**SOURCE EXTRACT**
^^^^^^^^^^^^^^^^

Anthony Browell Magney House

Five buildings and Italo Calvino’s “Six Memos for the Next Millennium” (1, revised)

Lightness: Anthony Browell Magney House, New South Wales, Australia

While the mud is nothing more than a bunch of sodden dust, the land as its origin is a full gravity. The dried clay turns into the hardened cuboid, with which people achieved a 122 m tall stupa Jetavanaramaya in Sri Lanka 1700 years ago. Familiarized for its commonplace raw resources, convenient manufacturing process and straightforward building method, the brick is one of the oldest construction materials of human history.

Jetavanaramaya, Anuradhapura, Sri Lanka (source: wikipedia.org):  approx. 93.3 million bricks were used

The story of the three little pigs reveals why; their other houses made of straws and sticks are blown away by the simple breath to demonstrate that solidity and durability are crucial for the construction material. In reality, numerous ancient monuments preserved today are mostly made of elements proved for these conditions. Aula Palatina, as known as the Basilica of Constantine, was built with fired bricks around AD 310; in the Colosseum of Rome completed in AD 80, we can easily find the traces of brick arches.

Nonetheless, the durable and substantial achievements couldn’t avoid the damage of war. The Church of St. Columba, named after Saint Columba ([De] Kolumba, 521 – 597), Irish missionary who is credited with introducing Christianity in Scotland, in Cologne (Köln), Germany, was one of the buildings destroyed by a bombardment during World War II. A few outer walls and the pillared nave partly survived. Miraculously remained intact, the statue of the Virgin Mary in the middle of the ruins drew hope of salvation; it shows that the tragedy doesn’t happen only to people. In 2008, after 10 years of preparation, an art museum opened in this place. Next to the entrance, the name “KOLUMBA” only is pegged to the wall that combines the vestige of destruction as a carved relief; endured the biggest warfare, other words should be superfluous.

Source: wikipedia.org

Furthermore, this building attracts attention with its specifically redesigned brick, twice the length and half the thickness of a regular one, these were handmade in wooden molds and fired in a charcoal kiln by a Danish manufacturer. Due to its dimension, the outer shell shapes the homogeneous texture that resembles a cross section of well-baked mille-feuille. By virtue of that fine grain, the building produces the inexplicable reverence when the new brickwork and burnt Gothic stonework engaged each other. These bricks also create a porous wall that couldn’t be made with short and thick normal ones. Through this wall, the sunlight spreads like butterflies on shiny concrete floors and ceilings; it is the moment of unveiling the laborious efforts of people over the space.

However, other than the unique dimension or the meticulous execution, it is also interesting to see where the brick is employed. Generally used for the external, the brick could differ its predetermined purpose when it locates inside. While the conventional brick veneer construction, traditional masonry wall with internal insulation, is commonly practiced, Australian architects and engineers have created the environmentally significant buildings applying this method reversely. The Magney House on the plains of New South Wales in Australia was also designed in this way.

^^^^^^^^^^^^^^^^

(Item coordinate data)
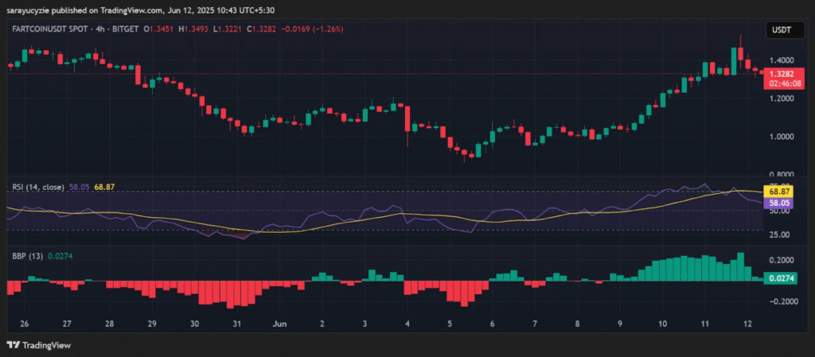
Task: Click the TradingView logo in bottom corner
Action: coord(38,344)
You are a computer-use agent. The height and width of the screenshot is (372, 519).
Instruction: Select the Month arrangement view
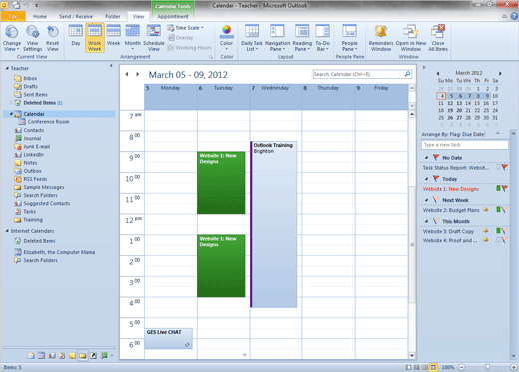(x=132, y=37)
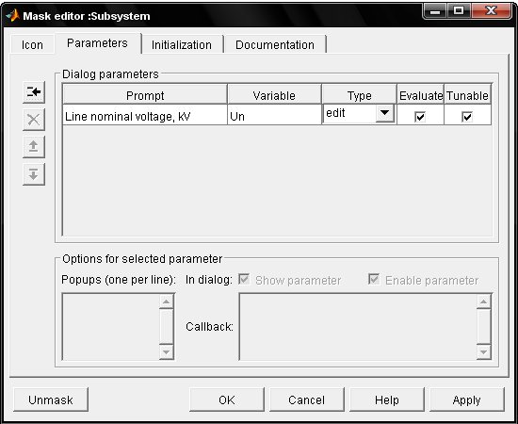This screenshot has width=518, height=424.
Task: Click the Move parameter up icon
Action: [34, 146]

^^^^^^^^^^^^^^^^

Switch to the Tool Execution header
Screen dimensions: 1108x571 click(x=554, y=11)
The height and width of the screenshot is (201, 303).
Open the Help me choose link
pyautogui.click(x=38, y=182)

^^^^^^^^^^^^^^^^

**YOUR TASK**
According to the Magney House text, in what year did an art museum open on the site of the Church of St. Columba in Cologne?

**THE REPLY**
2008